_Action item_. Filter these entries so that only lines with the word "screenshot" remain.

◇ ◇ ◇ ◇

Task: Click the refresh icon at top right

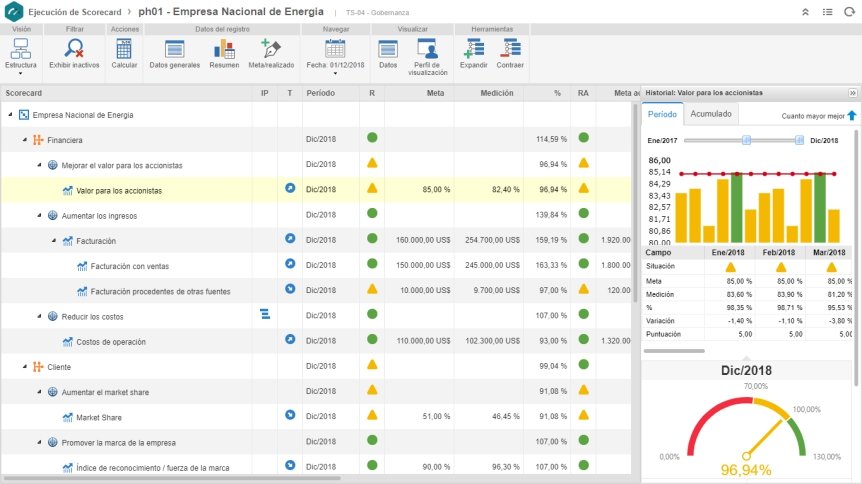Action: click(849, 12)
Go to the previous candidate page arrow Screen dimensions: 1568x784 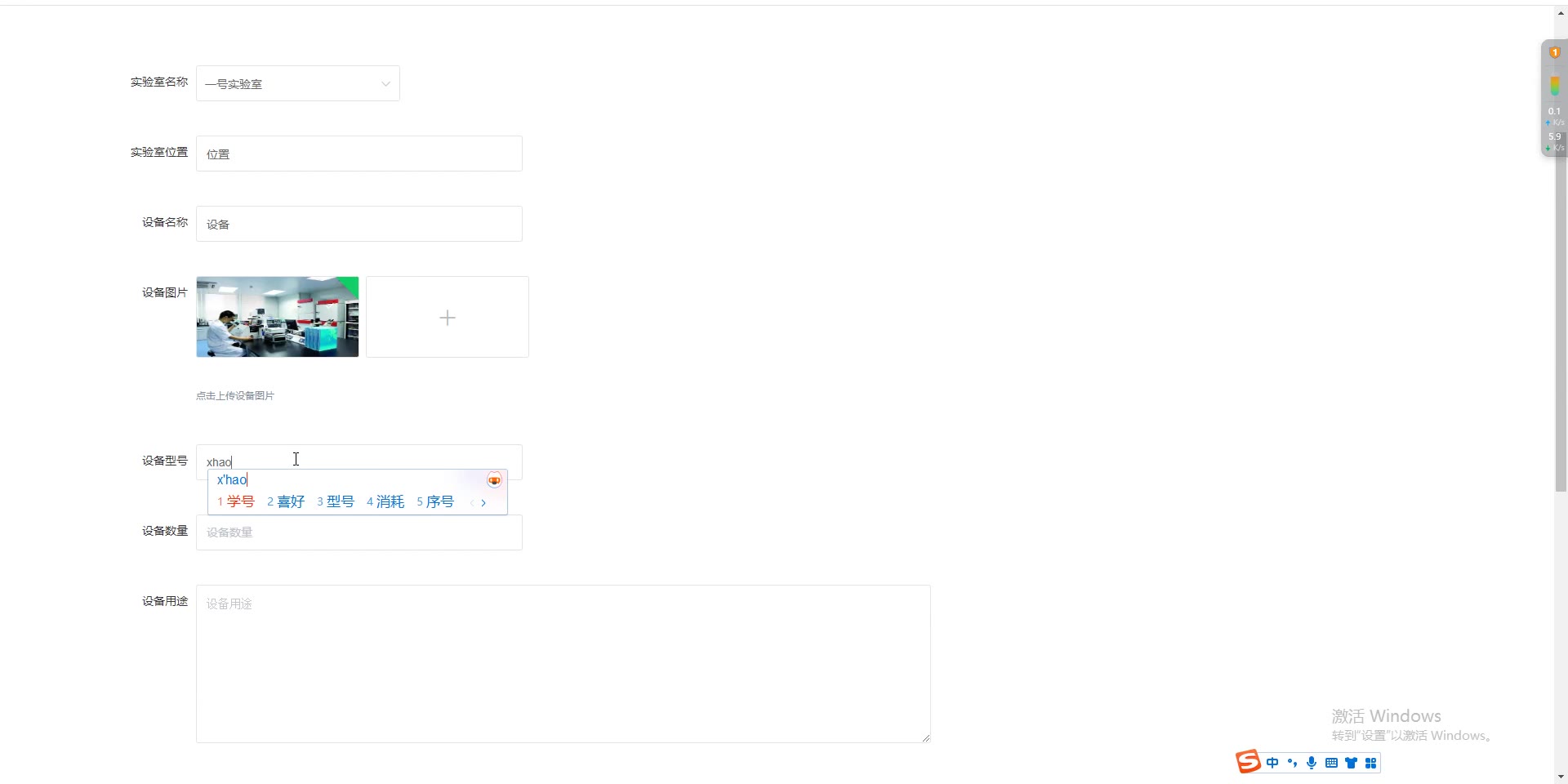471,502
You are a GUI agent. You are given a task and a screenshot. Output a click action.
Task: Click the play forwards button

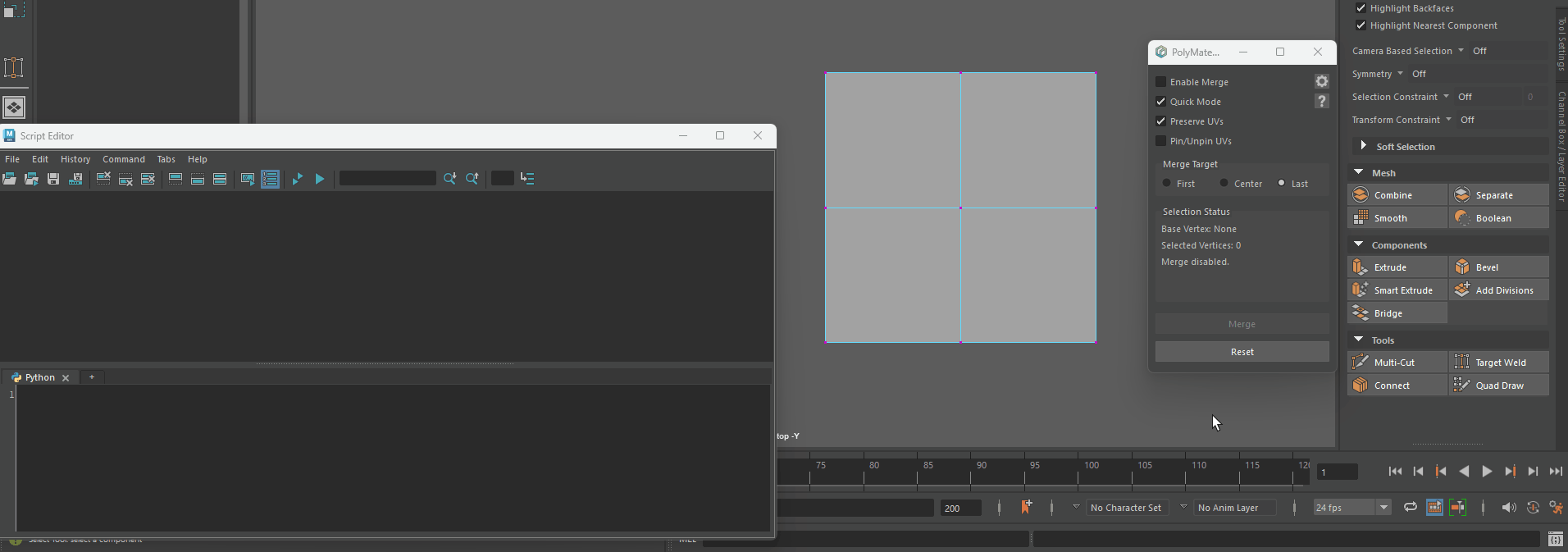pyautogui.click(x=1486, y=472)
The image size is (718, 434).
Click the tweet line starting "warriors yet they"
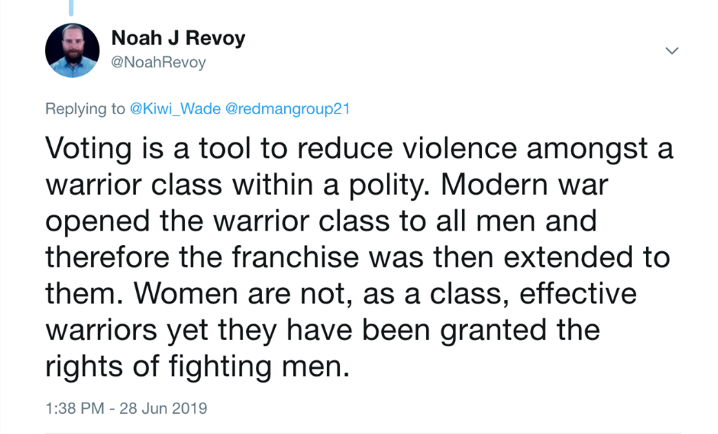click(x=320, y=330)
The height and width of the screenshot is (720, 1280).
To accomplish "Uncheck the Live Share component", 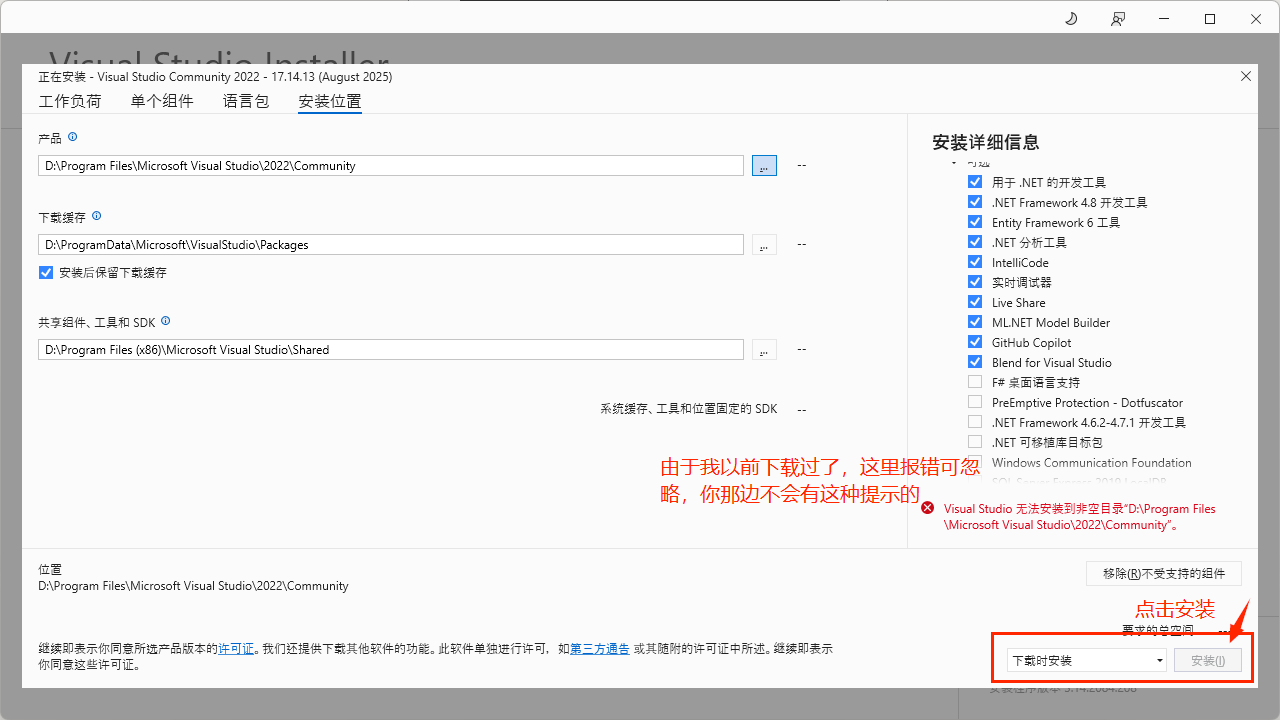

◇ ◇ ◇ ◇

_Output for this exercise_.
You are a GUI agent. You are given a task and a screenshot. Output a click action.
The height and width of the screenshot is (720, 1280).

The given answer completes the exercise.